La réciprocité des intérêts est évidemment la condition indispensable d’un accord économique solide et stable. À cet égard, le secteur de l’audiovisuel et des services culturels constitue l’élément négatif qui déséquilibre ces négociations.

D’après les chiffres figurant dans l’excellent rapport présenté par Mme Danielle Auroi le 11 avril dernier, en 2010, le montant des exportations de services audiovisuels des États-Unis vers l’Union européenne est estimé à 7,5 milliards de dollars, contre seulement 1,8 milliard de dollars de l’Union européenne vers les États-Unis. Une telle asymétrie des échanges de biens culturels pose un réel problème dans la négociation de l’accord global. Le mandat de la Commission en la matière n’est pas satisfaisant. L’attitude de la Commission et de son président ne l’est pas davantage, comme il arrive, encore moins en matière de culture, comme on pouvait s’y attendre.

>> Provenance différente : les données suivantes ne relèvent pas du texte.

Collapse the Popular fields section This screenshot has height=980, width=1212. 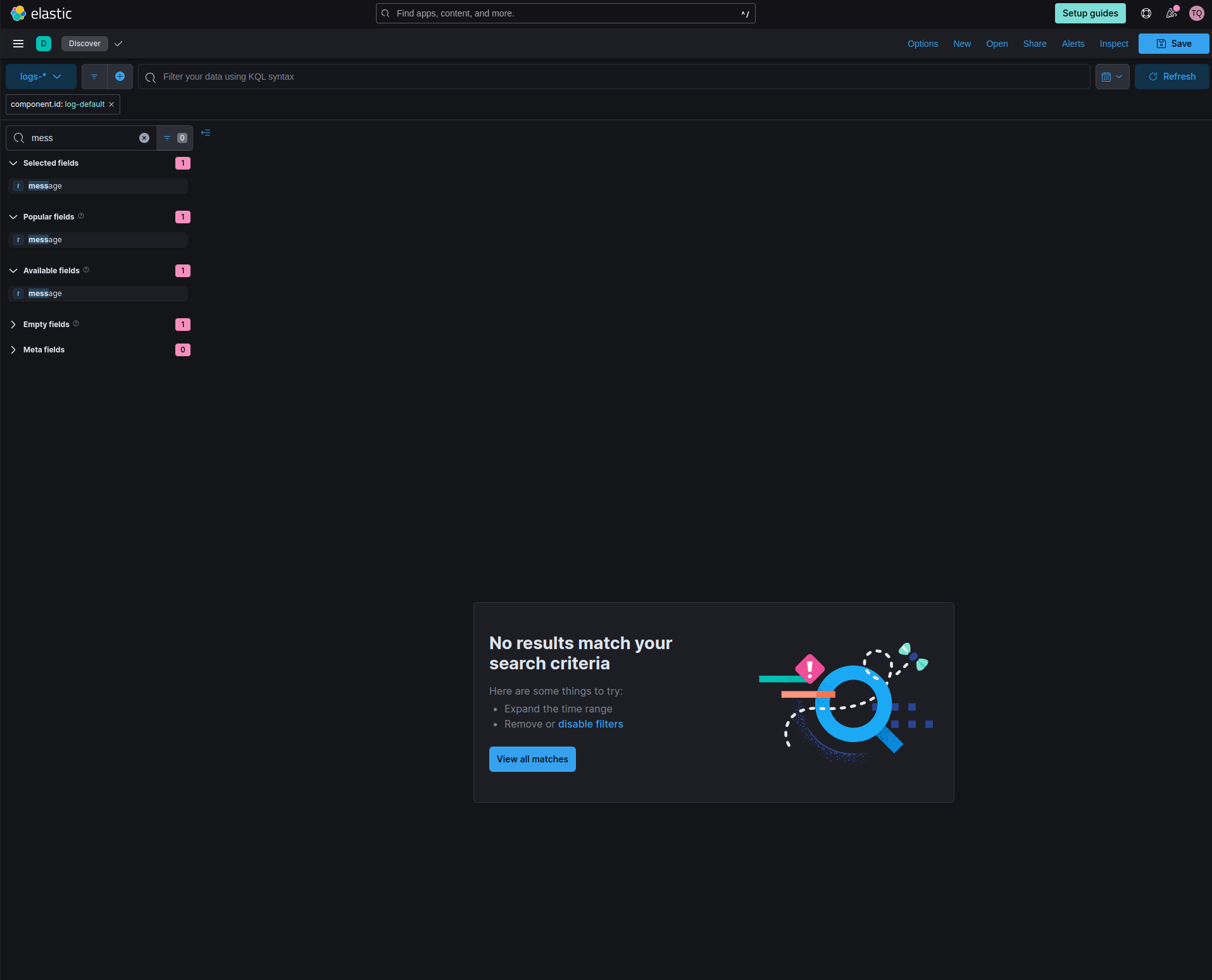click(13, 216)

L’Union européenne s’est pourtant déjà engagée à défendre le principe de diversité culturelle, du moins de la diversité des expressions culturelles comme l’on dit maintenant, dans l’article 22 de la Charte des droits fondamentaux, adoptée en décembre 2000 à Nice. Contrairement aux États-Unis, qui ne l’ont pas fait, l’Union européenne a signé la Convention sur la protection et la promotion de la diversité des expressions culturelles de l’UNESCO en octobre 2005, confirmant, selon la formule consacrée, que « la culture ne peut être considérée comme une marchandise comme les autres ». Formule consacrée, mais inexacte : la culture n’est pas une marchandise du tout. La qualifier de marchandise qui n’est pas identique ni analogue ou comparable aux autres, c’est, au fond, une facilité que nous employons tous. Nous n’en devons pas moins cesser de traiter la culture de marchandise.

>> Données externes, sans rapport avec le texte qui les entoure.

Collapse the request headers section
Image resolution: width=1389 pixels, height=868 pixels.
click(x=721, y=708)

Quoi qu’il en soit, les engagements de notre pays – dont celui que je citais, pris dans le cadre de l’UNESCO – nous imposent des obligations particulières. Le partenariat transatlantique promouvant le respect des politiques appliquées par l’Union européenne ne doit donc pas faire écueil à ses engagements internationaux. Le point 8 de la recommandation de décision du Conseil de l’Union européenne précise que « les parties ne favoriseront pas les échanges ou les investissements directs à l’étranger assouplissant les normes fondamentales du travail ou les politiques et la législation visant à protéger et à promouvoir la diversité culturelle ». Il y a là un engagement pris envers nos partenaires européens de respecter nos acquis sociaux et politiques.

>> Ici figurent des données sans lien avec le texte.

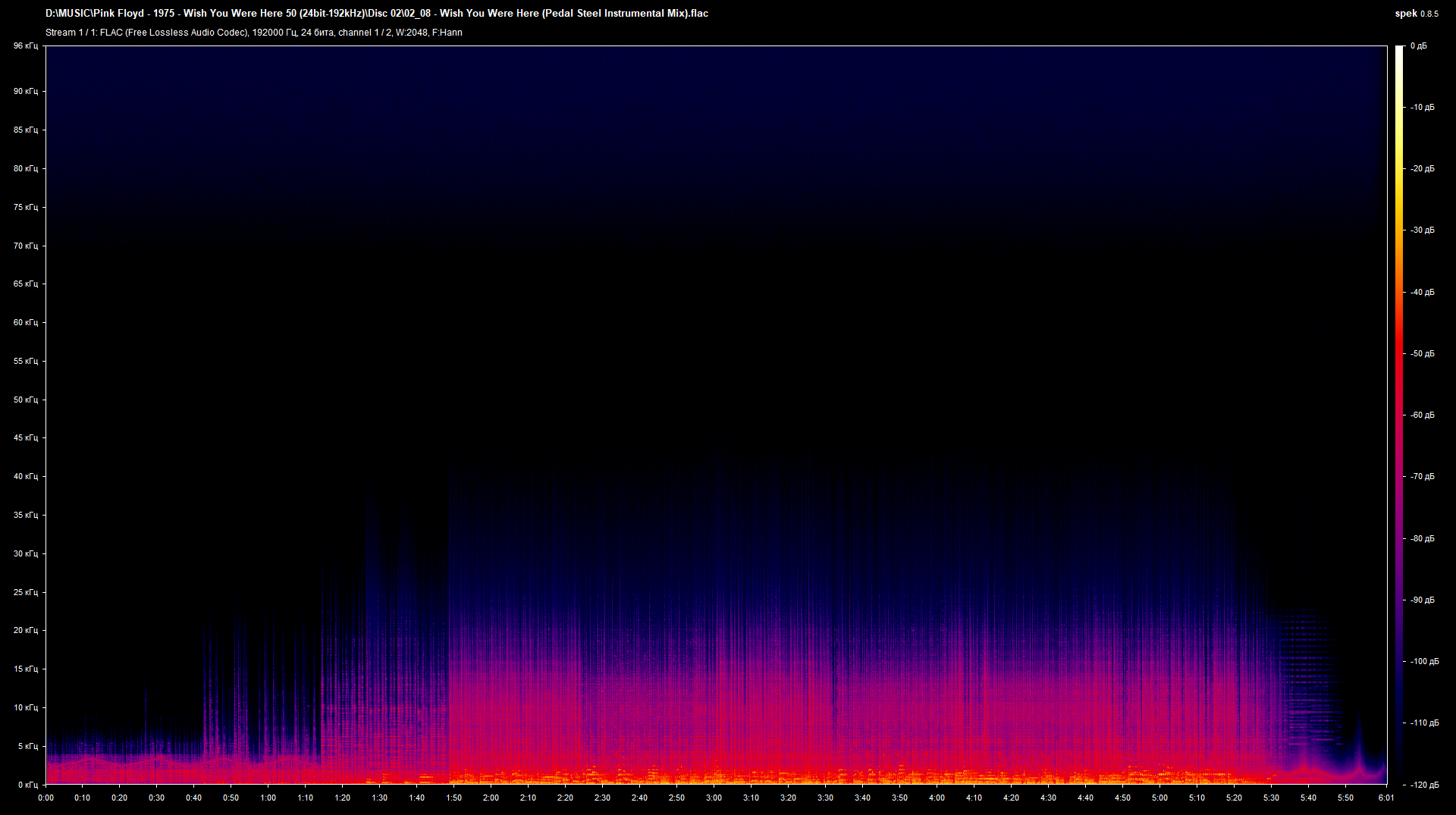This screenshot has height=815, width=1456.
Task: Click the 24 бита bit depth text
Action: tap(318, 33)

Notre attachement à certains principes fondamentaux, parmi lesquels précisément le respect de la diversité des expressions culturelles, est fédérateur de notre Union. À cet égard, le rapport de Mme Seybah Dagoma est particulièrement éloquent. Il faut se méfier des velléités de contournement de cette promesse par les États-Unis d’Amérique. Les dispositions sectorielles prises dans le cadre d’une harmonisation réglementaire incluent le secteur des technologies de l’information et de la communication. Il est nécessaire de rappeler le principe de neutralité technologique établissant que la nature du support ne modifie pas le contenu de l’oeuvre dans les négociations de l’accord, conformément à la proposition de résolution européenne.

Le partenariat transatlantique ne doit pas être le premier pas vers une menace de notre industrie culturelle et artistique. Le projet est ambitieux, mais ne doit pas inciter l’Union européenne à contredire ses engagements et ses textes fondateurs. C’est pourquoi nous approuvons pleinement l’exigence formulée par la proposition de résolution d’exclure explicitement les services audiovisuels du mandat de négociation, mettant à part ce qui concerne la culture et exprimant l’idée qu’elle est en pareil cas ce qui reste quand on a tout négocié.